Many important questions remain. First, courts have not decided how long someone may be held before a hearing is offered or what procedures are necessary in the event of a mass quarantine. Courts have also not yet decided what probability of risk justifies short-term or long-term detention. Nor have they clarified what evidence is needed to determine that a person is or may be infectious or how infectious a person must be to justify isolation. Most critical, courts have not explained what must be shown to conclude that a patient is noncompliant so that detention is the least restrictive alternative. In tuberculosis cases, courts have upheld detention when a patient has failed, like Speaker, to follow medical advice. But they have not considered how forcefully that advice must be given or what, if anything, the government has to do to facilitate compliance. Thus it is unclear whether the CDC was required to provide Speaker with a safe way home in order to consider him noncompliant and requiring detention.

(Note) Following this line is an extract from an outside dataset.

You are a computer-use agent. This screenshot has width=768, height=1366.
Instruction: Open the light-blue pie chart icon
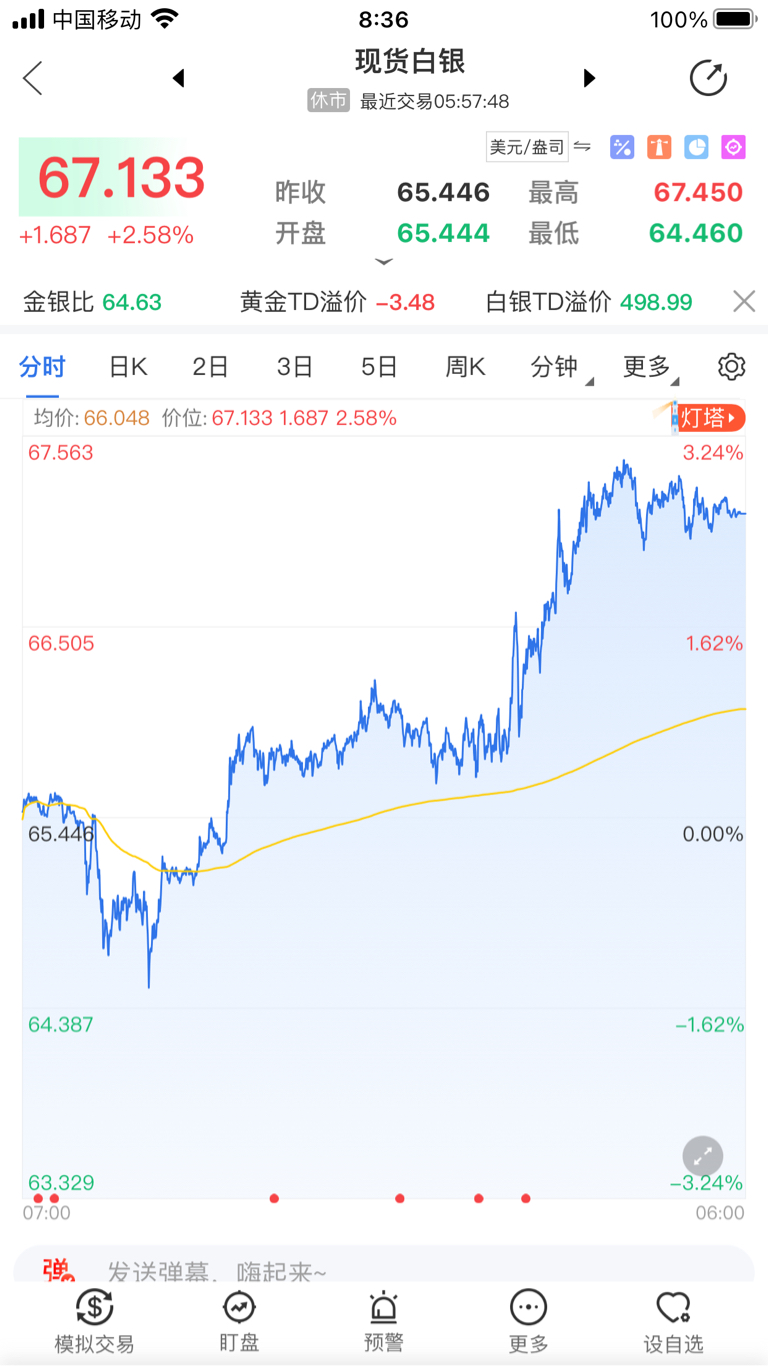696,148
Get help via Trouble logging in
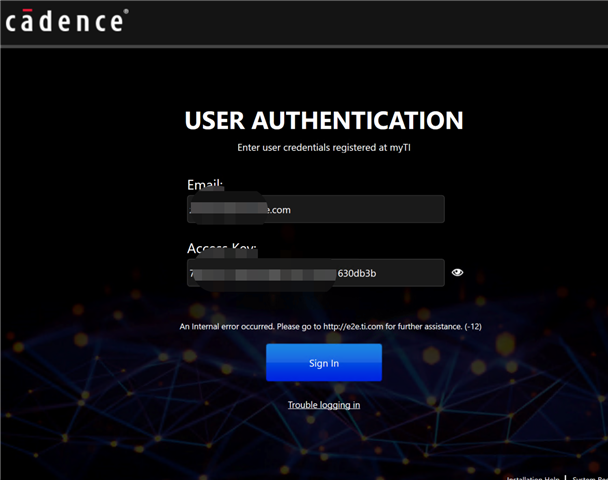Viewport: 608px width, 480px height. pos(324,405)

Another important question:
Another critical question is whether less restrictive tuberculosis-control programs must be in place before isolation can be considered the least restrictive alternative. For example, during the 1990s tuberculosis epidemic, New York City did not rely only on isolation orders; it increased funding for tuberculosis control and directly observed therapy and granted the commissioner of health the authority to require directly observed therapy — measures that researchers credit with helping to stem the epidemic.2 Courts have pointed to the failure of particular patients to comply with directly observed therapy as a justification for detention.3 This precedent raises the possibility that compulsory isolation might not be found constitutional in the absence of a directly observed therapy program.
Directly observed therapy is not, however, the only possible less restrictive alternative. During the 2003 SARS epidemic, the government of Ontario issued few compulsory quarantine orders. Instead, it relied heavily on voluntary quarantines either in homes or, for health care workers, in workplaces. In addition, the government provided social support and compensation for quarantined persons.4 Such measures respond to the concerns of affected populations and can facilitate compliance with public health advice. They can also be viewed — although they are unlikely to be required by courts — as less restrictive ways of reducing the risk of transmission.
However, in this post-9/11, post-SARS era, public health officials often feel compelled to exercise compulsory powers. Hence in 2005, the CDC published proposed regulations calling for an expanded role for isolation and quarantine without ensuring all the individual rights courts have required.5 These regulations, which are still under review by the CDC, would authorize short-term provisional quarantines without any hearing for up to 3 business days. Persons subject to nonprovisional quarantine would be entitled to a hearing, but no lawyer would be provided and there would not be an independent decision maker. Moreover, the CDC would be able to isolate people without showing that they posed a significant risk to others or that isolation was the least restrictive alternative.